── DATA FOR REVIEW ──

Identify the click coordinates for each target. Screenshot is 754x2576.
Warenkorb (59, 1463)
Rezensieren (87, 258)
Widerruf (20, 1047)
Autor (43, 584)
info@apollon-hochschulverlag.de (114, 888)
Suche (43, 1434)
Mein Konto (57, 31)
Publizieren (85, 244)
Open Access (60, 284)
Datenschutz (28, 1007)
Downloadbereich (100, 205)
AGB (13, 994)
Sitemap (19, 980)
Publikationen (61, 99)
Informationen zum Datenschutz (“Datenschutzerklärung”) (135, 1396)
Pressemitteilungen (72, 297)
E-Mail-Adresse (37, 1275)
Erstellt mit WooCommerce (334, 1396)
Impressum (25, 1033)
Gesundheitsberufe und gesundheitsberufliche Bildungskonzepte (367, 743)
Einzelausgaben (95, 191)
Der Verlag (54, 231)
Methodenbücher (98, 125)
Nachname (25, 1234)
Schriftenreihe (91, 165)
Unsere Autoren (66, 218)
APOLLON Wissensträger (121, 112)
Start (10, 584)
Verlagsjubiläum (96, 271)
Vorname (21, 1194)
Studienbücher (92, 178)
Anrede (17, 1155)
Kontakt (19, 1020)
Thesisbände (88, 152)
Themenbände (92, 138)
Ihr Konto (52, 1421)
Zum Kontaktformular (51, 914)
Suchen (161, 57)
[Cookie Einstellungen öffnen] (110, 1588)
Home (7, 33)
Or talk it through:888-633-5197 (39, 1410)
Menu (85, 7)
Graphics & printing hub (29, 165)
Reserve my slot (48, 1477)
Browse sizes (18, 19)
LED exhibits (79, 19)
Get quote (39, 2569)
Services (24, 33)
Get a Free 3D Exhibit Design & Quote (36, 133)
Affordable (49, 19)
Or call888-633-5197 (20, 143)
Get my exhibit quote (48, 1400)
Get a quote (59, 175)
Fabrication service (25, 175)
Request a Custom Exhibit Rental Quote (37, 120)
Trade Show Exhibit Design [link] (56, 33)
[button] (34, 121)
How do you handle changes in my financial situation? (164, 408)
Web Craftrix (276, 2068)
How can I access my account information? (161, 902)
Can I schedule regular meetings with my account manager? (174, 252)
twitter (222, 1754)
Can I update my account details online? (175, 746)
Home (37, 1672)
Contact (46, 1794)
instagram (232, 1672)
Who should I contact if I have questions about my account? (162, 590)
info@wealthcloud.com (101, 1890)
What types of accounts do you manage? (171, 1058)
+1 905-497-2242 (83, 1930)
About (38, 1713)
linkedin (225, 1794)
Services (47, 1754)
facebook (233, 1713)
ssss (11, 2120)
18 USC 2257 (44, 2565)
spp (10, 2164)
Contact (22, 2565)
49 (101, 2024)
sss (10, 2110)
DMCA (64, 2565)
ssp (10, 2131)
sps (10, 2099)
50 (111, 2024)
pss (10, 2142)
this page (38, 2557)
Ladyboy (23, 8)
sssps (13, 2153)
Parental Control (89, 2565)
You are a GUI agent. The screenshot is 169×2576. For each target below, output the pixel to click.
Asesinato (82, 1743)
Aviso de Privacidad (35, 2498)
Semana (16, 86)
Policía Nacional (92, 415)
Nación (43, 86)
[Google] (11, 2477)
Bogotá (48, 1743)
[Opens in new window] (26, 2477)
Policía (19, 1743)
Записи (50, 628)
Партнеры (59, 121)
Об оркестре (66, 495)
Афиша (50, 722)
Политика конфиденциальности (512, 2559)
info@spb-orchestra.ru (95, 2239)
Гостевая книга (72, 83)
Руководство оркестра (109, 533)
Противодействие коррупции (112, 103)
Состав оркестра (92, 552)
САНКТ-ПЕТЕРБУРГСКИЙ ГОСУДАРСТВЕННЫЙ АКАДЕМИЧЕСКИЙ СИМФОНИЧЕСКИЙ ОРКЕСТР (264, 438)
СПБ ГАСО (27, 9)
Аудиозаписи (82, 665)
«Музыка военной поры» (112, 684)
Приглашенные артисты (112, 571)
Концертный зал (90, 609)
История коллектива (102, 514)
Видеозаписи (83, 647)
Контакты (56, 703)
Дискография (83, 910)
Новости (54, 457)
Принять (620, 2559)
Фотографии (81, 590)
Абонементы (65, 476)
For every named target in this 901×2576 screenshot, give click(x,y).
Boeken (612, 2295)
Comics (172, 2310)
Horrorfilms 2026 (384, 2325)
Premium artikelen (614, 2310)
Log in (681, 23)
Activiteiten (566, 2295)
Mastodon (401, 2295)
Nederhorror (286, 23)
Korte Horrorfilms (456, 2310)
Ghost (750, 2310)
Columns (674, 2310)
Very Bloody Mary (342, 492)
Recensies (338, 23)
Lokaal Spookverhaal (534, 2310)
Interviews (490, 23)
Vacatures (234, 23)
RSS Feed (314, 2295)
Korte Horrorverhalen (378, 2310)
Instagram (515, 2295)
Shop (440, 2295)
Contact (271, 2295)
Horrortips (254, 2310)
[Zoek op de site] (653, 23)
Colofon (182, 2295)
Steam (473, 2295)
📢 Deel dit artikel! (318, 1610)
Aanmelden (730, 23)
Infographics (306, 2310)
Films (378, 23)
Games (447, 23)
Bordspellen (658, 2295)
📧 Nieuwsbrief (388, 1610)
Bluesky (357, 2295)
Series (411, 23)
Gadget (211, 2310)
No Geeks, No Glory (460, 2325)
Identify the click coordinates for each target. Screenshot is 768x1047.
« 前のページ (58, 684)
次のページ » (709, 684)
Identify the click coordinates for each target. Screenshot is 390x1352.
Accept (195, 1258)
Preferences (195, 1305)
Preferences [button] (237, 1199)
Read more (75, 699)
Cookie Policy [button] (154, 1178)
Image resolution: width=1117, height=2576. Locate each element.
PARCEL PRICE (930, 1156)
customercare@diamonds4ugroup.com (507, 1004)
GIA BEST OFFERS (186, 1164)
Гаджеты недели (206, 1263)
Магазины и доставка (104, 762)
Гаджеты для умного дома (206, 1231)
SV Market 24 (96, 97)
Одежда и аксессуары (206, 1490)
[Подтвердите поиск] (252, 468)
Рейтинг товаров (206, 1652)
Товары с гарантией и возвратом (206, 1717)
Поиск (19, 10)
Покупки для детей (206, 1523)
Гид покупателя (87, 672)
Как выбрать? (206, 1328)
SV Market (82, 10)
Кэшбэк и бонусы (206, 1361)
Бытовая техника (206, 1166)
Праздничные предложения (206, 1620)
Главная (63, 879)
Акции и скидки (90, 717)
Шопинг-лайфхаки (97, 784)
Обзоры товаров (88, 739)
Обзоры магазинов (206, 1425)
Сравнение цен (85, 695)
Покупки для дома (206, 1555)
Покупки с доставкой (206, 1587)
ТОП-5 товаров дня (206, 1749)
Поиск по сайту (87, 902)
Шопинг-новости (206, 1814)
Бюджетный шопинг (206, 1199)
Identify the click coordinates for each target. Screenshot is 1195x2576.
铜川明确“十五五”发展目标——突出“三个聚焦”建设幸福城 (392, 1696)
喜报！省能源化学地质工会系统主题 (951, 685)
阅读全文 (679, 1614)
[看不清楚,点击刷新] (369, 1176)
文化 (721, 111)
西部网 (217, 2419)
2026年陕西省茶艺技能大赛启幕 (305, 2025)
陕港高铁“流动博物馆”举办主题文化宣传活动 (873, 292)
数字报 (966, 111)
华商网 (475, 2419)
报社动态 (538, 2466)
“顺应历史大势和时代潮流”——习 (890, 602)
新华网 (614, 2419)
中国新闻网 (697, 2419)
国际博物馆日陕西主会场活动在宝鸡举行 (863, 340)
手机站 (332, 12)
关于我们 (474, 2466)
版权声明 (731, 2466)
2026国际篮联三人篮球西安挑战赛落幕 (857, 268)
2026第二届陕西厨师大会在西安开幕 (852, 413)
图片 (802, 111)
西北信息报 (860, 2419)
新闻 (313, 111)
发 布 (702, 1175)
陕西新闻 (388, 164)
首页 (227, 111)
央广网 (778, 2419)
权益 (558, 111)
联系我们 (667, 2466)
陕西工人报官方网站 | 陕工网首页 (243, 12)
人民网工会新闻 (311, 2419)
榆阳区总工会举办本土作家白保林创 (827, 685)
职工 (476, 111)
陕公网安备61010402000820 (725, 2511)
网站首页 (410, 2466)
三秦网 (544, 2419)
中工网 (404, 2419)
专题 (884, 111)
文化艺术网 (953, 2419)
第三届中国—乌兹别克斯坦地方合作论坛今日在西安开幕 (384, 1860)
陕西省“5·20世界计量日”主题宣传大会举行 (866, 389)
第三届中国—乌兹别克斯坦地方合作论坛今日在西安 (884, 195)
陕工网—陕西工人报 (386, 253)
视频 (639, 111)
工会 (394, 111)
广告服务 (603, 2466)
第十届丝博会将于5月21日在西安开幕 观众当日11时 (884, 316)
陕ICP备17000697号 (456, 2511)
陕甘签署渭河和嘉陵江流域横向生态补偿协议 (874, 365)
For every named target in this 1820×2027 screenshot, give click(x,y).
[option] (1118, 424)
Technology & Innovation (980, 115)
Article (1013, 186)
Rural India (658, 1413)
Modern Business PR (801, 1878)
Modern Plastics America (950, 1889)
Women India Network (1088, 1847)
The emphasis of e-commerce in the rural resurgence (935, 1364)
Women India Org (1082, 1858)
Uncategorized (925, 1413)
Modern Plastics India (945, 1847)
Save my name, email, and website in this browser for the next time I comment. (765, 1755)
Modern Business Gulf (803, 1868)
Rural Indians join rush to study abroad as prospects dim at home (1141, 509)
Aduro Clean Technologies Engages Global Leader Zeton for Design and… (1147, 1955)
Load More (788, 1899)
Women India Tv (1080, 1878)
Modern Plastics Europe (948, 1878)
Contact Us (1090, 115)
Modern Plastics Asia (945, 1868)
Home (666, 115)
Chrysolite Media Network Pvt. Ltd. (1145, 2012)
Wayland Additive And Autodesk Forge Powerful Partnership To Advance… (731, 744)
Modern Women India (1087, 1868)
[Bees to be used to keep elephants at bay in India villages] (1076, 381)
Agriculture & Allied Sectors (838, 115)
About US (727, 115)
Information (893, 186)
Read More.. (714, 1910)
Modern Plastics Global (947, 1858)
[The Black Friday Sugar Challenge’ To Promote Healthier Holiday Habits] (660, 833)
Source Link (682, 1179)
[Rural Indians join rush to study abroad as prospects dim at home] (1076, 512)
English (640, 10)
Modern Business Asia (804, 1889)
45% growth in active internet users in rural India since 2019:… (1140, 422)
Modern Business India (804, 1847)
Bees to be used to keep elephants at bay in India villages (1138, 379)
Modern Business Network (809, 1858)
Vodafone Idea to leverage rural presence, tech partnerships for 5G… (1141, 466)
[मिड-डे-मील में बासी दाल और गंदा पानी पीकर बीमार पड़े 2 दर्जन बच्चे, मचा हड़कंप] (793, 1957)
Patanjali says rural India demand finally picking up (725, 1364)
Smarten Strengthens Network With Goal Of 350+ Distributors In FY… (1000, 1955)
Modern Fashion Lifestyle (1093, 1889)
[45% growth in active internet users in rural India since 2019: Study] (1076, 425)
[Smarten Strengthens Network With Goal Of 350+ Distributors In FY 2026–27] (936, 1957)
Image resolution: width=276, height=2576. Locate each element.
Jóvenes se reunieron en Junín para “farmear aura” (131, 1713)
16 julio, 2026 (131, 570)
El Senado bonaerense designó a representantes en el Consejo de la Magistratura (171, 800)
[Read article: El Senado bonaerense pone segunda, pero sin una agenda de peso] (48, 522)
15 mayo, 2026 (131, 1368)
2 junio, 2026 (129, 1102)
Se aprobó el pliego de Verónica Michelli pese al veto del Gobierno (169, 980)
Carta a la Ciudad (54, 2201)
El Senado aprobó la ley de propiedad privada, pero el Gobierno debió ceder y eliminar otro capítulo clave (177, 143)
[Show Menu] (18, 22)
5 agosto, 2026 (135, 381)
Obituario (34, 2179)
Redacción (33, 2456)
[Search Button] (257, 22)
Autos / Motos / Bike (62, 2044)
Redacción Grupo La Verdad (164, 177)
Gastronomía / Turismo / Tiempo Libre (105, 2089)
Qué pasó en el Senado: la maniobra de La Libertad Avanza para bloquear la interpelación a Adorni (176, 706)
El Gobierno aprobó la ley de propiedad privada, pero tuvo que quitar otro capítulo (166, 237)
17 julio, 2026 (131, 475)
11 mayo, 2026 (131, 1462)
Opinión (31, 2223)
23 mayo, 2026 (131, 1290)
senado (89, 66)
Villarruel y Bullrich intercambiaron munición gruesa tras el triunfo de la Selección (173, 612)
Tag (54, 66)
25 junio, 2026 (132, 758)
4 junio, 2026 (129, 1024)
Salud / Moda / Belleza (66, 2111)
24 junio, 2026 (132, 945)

───

* _TRY IT_: The expected answer is an exact copy of the lines above, beginning at the line with "陕西新闻 (388, 164)" and ending at the line with "[option] (1118, 424)", with both ends in.

* _RESPONSE BELOW_:
陕西新闻 (388, 164)
首页 (227, 111)
央广网 (778, 2419)
权益 (558, 111)
联系我们 (667, 2466)
陕西工人报官方网站 | 陕工网首页 (243, 12)
人民网工会新闻 (311, 2419)
榆阳区总工会举办本土作家白保林创 (827, 685)
职工 (476, 111)
陕公网安备61010402000820 (725, 2511)
网站首页 (410, 2466)
三秦网 (544, 2419)
中工网 (404, 2419)
专题 (884, 111)
文化艺术网 (953, 2419)
第三届中国—乌兹别克斯坦地方合作论坛今日在西安开幕 (384, 1860)
陕西省“5·20世界计量日”主题宣传大会举行 (866, 389)
第三届中国—乌兹别克斯坦地方合作论坛今日在西安 (884, 195)
陕工网—陕西工人报 (386, 253)
视频 (639, 111)
工会 (394, 111)
广告服务 (603, 2466)
第十届丝博会将于5月21日在西安开幕 观众当日11时 (884, 316)
陕ICP备17000697号 (456, 2511)
陕甘签署渭河和嘉陵江流域横向生态补偿协议 (874, 365)
For every named target in this 1820×2027 screenshot, give click(x,y).
[option] (1118, 424)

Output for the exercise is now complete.